During the recent Easter holidays, more than 45,000 individuals traveling between South Africa and Zimbabwe were processed at the Beitbridge Border Post in Musina, Limpopo. As South Africa’s busiest border post, Beitbridge sees around 15,000 people and 500 trucks passing through daily, with the African Continental Free Trade Area (AfCFTA) hinging on the nation’s ability to balance efficient goods flow with careful management and security.
Border posts, particularly Beitbridge, have been notorious for slow processing times, attributed to overburdened infrastructure and staff as well as outdated technology. In response to the COVID-19 pandemic, South Africa announced plans in March 2020 to construct a 40-kilometer fence between the two countries, with the aim of preventing the entry of undocumented or infected individuals.
However, the border continues to pose challenges for those seeking a better life in South Africa, particularly Zimbabweans who must navigate treacherous crossings along the Limpopo River, facing threats from police or crocodiles. South Africa’s government has taken a tougher stance on undocumented Zimbabweans, offering only a one-year stay for approximately 180,000 individuals holding the Zimbabwe Exemption Permit (ZEP), which expired at the end of December 2021.

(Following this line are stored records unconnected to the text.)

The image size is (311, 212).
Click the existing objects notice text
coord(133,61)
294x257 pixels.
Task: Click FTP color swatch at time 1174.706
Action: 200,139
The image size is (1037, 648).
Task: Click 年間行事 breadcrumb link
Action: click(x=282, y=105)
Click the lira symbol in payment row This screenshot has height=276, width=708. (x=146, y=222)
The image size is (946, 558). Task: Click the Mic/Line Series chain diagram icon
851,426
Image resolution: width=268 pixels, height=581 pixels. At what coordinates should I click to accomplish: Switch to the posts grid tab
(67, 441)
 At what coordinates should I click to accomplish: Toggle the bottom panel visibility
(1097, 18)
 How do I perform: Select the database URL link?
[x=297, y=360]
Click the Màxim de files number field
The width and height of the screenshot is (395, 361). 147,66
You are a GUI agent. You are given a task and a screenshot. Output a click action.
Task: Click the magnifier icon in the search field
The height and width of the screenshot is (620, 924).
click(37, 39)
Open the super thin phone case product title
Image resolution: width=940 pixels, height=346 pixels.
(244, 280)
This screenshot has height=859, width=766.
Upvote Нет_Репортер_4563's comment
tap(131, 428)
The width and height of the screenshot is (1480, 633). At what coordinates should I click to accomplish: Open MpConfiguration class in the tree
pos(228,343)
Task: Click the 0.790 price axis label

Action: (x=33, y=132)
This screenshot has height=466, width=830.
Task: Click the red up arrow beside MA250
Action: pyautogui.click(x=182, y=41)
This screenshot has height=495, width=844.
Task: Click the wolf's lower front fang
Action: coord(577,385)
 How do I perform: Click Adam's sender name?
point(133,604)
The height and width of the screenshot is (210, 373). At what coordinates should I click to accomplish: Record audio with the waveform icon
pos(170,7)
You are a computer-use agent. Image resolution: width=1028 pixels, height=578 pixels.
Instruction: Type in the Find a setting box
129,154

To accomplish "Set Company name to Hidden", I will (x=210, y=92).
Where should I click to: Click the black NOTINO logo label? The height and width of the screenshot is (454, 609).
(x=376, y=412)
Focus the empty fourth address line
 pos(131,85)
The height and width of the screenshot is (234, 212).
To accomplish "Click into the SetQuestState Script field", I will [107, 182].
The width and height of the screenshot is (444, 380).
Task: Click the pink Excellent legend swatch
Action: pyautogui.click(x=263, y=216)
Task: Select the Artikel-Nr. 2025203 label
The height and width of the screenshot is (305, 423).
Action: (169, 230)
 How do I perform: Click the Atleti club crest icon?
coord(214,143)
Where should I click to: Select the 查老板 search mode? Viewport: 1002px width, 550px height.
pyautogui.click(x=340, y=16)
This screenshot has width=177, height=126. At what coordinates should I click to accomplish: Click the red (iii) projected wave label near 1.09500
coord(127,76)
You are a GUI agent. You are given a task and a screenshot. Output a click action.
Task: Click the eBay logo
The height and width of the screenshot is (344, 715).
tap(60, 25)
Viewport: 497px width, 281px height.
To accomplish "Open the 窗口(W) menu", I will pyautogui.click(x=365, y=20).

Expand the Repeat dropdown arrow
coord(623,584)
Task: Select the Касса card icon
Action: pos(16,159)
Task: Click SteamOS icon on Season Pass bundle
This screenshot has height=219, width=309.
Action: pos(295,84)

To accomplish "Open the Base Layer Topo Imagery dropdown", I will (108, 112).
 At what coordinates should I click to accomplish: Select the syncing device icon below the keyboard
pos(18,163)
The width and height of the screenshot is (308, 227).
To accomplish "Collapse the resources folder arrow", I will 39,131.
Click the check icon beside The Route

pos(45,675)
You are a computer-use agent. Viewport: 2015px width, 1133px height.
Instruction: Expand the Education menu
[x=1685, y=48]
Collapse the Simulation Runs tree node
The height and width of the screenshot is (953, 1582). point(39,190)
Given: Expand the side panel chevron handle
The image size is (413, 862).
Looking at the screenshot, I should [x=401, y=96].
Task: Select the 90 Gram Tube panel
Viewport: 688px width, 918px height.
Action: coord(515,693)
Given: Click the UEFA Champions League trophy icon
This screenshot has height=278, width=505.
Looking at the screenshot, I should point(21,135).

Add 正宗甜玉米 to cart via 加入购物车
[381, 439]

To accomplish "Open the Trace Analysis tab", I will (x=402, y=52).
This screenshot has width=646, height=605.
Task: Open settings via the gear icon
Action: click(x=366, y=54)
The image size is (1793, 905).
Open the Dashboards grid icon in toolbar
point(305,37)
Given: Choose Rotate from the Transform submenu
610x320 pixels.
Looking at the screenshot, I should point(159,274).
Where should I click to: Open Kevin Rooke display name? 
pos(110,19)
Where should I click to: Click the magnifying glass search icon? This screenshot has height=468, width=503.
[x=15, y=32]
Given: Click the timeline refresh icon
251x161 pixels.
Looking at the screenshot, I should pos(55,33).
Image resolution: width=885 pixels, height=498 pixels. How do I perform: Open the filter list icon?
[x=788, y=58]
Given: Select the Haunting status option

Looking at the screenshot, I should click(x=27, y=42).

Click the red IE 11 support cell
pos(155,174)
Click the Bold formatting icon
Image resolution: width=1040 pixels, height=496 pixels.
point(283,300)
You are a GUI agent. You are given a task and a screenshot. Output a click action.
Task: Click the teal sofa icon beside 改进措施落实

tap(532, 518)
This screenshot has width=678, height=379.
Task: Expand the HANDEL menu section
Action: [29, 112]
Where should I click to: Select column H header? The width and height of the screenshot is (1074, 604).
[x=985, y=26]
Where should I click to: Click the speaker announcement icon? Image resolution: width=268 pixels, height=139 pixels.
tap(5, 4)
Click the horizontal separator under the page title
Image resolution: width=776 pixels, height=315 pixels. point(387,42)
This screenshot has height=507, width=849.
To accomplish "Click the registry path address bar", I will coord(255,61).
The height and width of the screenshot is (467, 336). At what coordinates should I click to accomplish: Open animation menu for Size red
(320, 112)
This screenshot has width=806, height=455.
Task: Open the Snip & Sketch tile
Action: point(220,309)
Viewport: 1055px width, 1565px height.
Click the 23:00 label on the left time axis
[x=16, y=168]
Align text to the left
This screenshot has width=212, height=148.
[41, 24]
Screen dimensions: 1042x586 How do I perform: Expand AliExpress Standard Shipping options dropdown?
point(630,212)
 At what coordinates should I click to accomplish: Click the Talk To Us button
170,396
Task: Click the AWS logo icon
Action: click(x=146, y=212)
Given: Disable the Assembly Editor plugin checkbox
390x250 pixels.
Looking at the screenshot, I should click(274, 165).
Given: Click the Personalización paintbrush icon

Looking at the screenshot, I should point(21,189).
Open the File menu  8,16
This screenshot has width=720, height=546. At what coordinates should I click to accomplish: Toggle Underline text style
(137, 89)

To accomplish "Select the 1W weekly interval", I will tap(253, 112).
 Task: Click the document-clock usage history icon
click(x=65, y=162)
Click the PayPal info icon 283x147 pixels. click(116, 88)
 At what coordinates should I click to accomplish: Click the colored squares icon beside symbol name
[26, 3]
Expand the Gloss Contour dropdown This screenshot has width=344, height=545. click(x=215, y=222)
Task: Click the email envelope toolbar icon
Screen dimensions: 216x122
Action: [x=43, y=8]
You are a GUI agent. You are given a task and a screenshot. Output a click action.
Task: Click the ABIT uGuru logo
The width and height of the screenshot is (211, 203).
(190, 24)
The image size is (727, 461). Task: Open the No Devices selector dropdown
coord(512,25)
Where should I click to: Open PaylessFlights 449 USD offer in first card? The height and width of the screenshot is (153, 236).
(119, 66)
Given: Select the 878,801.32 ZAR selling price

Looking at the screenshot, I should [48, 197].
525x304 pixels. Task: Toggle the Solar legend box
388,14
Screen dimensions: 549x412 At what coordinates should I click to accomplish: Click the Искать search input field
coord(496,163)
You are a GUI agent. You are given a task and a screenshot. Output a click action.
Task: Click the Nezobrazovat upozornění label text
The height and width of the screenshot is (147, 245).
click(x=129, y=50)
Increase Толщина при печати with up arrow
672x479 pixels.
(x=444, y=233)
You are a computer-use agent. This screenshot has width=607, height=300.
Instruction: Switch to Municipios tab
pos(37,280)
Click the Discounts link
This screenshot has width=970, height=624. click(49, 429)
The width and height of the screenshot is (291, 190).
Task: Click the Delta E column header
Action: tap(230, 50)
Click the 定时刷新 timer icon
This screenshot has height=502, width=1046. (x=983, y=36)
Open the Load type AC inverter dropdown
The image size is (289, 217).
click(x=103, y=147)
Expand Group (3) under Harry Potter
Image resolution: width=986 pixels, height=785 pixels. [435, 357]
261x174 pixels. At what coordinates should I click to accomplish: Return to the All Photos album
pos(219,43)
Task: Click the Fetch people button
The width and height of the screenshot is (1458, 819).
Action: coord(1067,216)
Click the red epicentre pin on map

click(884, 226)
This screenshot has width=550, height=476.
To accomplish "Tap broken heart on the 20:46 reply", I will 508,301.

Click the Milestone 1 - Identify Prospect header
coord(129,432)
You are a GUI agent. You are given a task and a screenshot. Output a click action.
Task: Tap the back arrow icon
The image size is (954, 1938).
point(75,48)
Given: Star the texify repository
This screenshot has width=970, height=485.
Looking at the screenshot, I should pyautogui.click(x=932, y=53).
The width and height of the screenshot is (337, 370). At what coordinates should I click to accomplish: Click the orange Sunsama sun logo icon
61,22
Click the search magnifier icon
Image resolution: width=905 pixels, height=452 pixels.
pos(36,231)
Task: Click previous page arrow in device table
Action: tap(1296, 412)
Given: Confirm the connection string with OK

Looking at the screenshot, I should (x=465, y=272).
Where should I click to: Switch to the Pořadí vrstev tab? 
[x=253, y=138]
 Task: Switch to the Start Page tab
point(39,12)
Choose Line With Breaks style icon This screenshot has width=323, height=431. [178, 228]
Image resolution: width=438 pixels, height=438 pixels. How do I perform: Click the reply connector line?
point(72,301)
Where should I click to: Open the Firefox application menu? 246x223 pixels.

Despite these challenges, millions of travelers continue to pass through South African ports of entry, with nearly 3.5 million recorded in August 2017 alone. However, since August 2016, there has been a slight decrease in foreign traveler arrivals and departures. In an effort to address visa issues, illegal migration, and other concerns, South Africa has signed an agreement with Nigeria to establish a Consular Migration Forum where senior officials from both countries meet twice a year.